Voters elect new governments with the hope of change. Delivering change is hard work. Improving education, health delivery, job availability, etc means putting hands to the grindstone and even then delivering improvements takes time. So new governments have gotten fond of the business of new names, which is a change they can sort of deliver overnight. Aurangzeb Road has become APJ Abdul Kalam Road in the capital. Mamata Banerjee wants to transform West Bengal into Bengal. Manohar Lal Khattar has turned Gurgaon into Gurugram. And now there are reports that Punjab, where Congress has grandly returned to power after a decade, is drafting a bill to rename British-era landmarks to celebrate Sikh rulers instead.

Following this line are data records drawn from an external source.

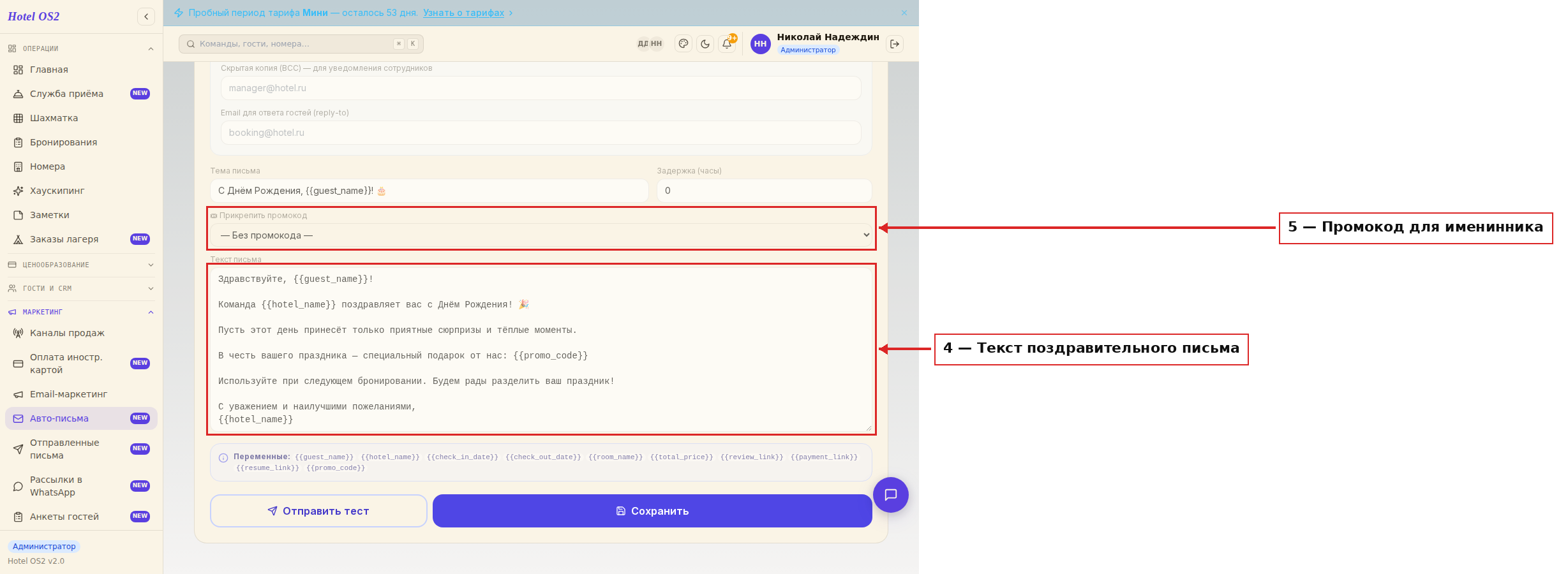Close the trial period banner
The height and width of the screenshot is (574, 1568).
(904, 13)
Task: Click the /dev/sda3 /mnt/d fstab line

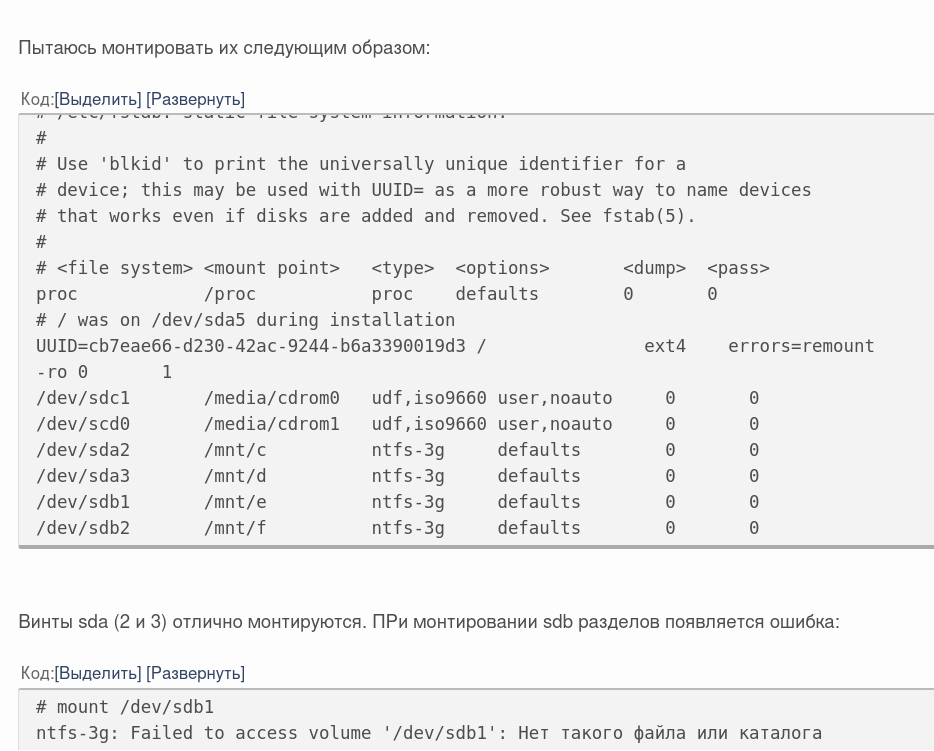Action: tap(397, 476)
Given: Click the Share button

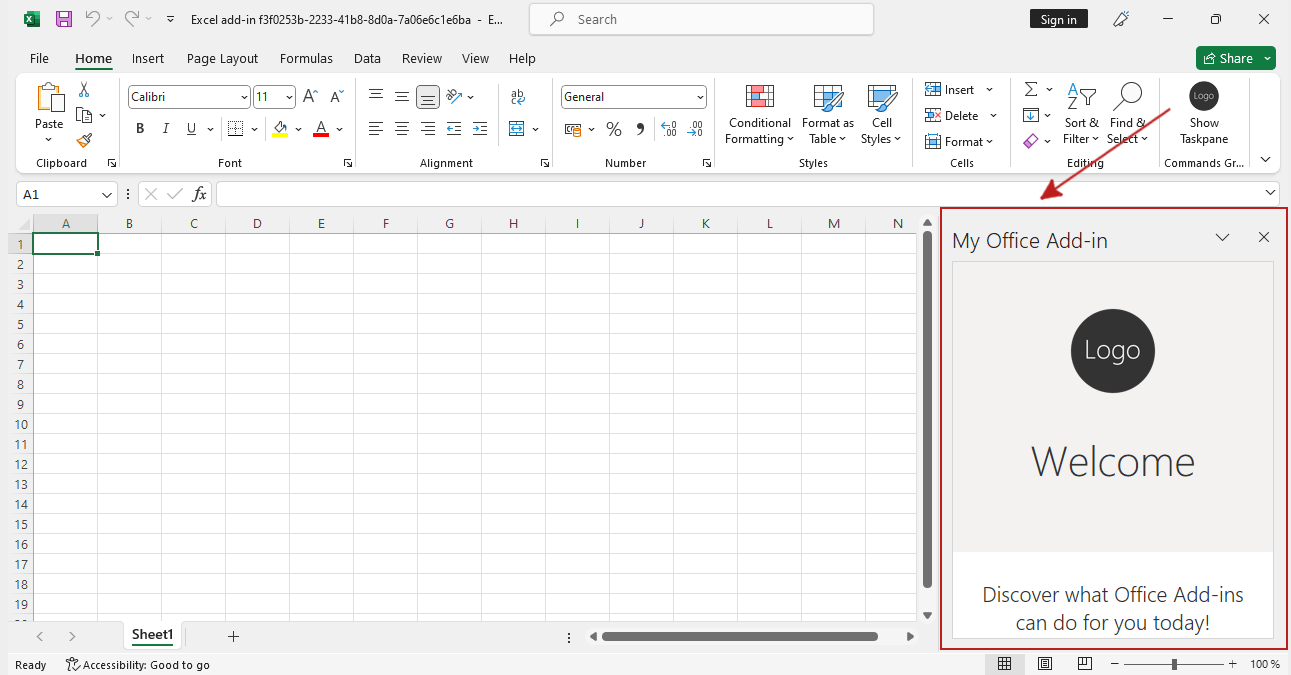Looking at the screenshot, I should click(x=1234, y=58).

But reeling off factoids on India’s share of world GDP plummeting during colonial rule doesn’t really explain why the country hasn’t regained glorious heights in seven decades of independence, even as other victims of imperialism like China have barrelled ahead. Damningly, Indian workforce share in manufacturing has stayed around the same levels as seen when the Raj wound down. Obsessing over the past is not a very helpful guide to the future.
So it’s welcome that Punjab chief minister Amarinder Singh seems to have ruled out a Spain-like historical memory law to “erase all remnants of cruel and humiliating British colonial rule”, adding that as a historian himself he does not believe in wiping out history but in learning from it. Actually all political parties would do well to leave history more to the historians, and focus on their own areas of expertise, which are policy making and governance. It’s not like there’s not plenty of room for improvement in these current affairs.